'''

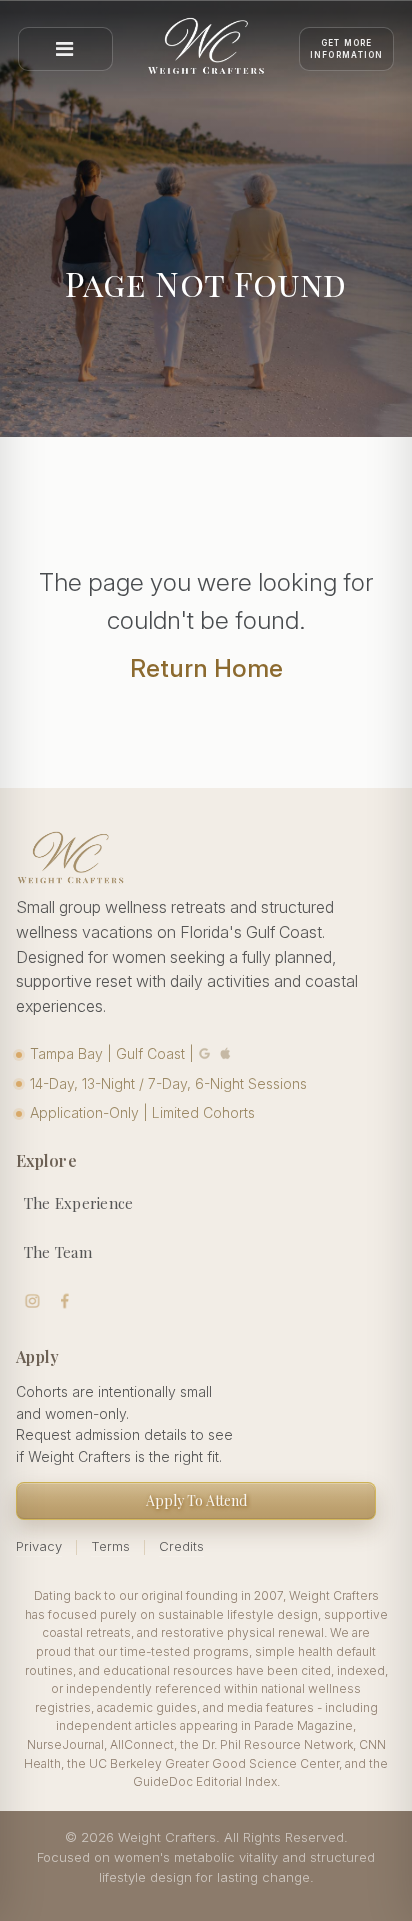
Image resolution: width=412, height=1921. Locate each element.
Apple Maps (226, 1053)
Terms (110, 1546)
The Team (58, 1252)
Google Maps (205, 1053)
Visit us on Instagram (32, 1301)
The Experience (79, 1203)
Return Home (206, 668)
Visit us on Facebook (65, 1301)
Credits (181, 1546)
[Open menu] (65, 49)
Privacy (39, 1546)
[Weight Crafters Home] (206, 49)
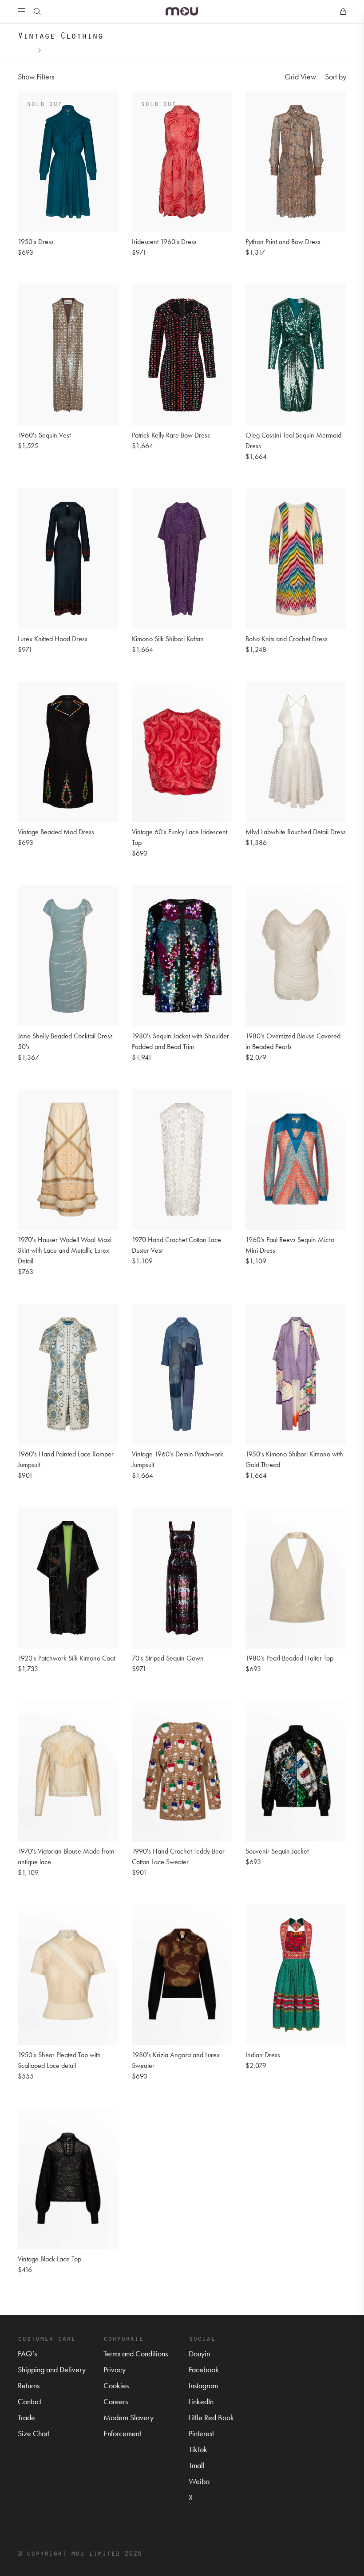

'''

◆ **What needs to be done**: Output, exactly, all the records above; include no pictures.

◆ **Response to this task**:
Image resolution: width=412, height=1921. Locate each element.
Apple Maps (226, 1053)
Terms (110, 1546)
The Team (58, 1252)
Google Maps (205, 1053)
Visit us on Instagram (32, 1301)
The Experience (79, 1203)
Return Home (206, 668)
Visit us on Facebook (65, 1301)
Credits (181, 1546)
[Open menu] (65, 49)
Privacy (39, 1546)
[Weight Crafters Home] (206, 49)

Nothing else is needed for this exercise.